══ STORED DATA

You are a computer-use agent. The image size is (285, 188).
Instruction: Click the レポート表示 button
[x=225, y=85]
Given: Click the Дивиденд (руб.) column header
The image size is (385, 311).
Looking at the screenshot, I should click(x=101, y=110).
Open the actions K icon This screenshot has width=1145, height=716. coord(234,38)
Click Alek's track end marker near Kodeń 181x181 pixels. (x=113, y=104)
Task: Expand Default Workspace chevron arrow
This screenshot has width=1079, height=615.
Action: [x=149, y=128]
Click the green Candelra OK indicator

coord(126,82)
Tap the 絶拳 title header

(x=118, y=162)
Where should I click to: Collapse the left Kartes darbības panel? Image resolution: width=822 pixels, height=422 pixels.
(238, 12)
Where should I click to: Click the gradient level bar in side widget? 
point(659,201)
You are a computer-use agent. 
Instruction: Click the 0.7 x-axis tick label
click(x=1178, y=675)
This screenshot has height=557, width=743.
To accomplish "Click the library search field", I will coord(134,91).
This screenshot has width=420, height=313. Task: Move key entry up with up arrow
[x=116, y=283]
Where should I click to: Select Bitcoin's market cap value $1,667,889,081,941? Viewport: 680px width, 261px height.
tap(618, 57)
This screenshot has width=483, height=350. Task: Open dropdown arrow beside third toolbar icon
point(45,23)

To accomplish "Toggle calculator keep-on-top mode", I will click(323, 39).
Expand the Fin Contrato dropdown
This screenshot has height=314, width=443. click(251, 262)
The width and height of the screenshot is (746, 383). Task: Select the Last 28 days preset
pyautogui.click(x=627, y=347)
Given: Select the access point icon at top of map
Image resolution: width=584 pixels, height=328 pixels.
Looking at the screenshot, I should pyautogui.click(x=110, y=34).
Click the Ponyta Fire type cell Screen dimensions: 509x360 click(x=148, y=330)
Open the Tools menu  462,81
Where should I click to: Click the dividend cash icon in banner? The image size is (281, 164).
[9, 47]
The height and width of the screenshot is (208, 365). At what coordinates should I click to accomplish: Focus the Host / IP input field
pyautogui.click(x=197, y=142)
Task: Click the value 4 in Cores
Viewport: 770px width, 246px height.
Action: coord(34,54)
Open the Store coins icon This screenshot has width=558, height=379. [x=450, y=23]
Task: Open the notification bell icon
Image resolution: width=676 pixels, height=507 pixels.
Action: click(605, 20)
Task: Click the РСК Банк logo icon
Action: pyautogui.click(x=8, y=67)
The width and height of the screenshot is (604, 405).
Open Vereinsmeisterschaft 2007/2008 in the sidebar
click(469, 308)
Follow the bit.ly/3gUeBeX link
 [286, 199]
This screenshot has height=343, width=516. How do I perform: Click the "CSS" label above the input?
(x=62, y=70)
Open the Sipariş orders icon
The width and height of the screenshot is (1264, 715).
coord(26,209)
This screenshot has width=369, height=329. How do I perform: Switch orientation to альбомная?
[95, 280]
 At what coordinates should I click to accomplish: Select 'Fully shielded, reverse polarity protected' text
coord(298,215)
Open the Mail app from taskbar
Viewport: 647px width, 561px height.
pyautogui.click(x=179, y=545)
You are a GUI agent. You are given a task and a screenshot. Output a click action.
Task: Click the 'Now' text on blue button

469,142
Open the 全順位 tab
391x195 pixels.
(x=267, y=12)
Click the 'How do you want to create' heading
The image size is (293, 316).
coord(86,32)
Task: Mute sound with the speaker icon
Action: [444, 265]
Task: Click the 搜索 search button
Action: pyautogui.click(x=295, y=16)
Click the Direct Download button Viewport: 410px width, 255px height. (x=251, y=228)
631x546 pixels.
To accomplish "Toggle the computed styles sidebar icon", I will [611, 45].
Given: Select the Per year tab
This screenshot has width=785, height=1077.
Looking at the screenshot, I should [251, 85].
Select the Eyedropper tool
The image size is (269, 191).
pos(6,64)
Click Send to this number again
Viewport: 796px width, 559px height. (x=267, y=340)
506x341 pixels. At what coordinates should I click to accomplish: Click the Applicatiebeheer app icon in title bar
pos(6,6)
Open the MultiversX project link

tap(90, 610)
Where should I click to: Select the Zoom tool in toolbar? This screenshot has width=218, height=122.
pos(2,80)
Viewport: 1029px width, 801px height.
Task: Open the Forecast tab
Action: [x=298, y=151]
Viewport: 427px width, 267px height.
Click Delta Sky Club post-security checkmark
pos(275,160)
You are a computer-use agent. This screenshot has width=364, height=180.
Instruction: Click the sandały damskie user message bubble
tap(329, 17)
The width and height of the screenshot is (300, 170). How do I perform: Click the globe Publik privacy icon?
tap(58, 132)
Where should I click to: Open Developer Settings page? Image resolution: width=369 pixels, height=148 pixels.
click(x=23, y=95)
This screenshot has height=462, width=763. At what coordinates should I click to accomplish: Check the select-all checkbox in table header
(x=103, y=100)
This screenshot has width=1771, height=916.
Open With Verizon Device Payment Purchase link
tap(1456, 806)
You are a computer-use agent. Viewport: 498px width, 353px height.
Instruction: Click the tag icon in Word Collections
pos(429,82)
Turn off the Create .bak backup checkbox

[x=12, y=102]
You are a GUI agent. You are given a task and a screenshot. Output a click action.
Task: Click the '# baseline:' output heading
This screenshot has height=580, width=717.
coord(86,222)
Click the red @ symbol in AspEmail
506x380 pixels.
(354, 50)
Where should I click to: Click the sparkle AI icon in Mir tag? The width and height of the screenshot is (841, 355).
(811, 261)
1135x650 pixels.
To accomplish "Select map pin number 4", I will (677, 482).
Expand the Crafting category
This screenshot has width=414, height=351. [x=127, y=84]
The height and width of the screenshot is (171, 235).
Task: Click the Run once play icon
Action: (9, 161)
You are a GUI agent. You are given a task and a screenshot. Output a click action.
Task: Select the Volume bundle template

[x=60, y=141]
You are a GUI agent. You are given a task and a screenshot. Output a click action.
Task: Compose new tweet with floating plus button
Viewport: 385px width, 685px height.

════

» **DESCRIPTION OF THE TASK**
How many lines in the listing above have the word "computer" in them? Count them and give the number alone.

» **EXERCISE OUTPUT**
4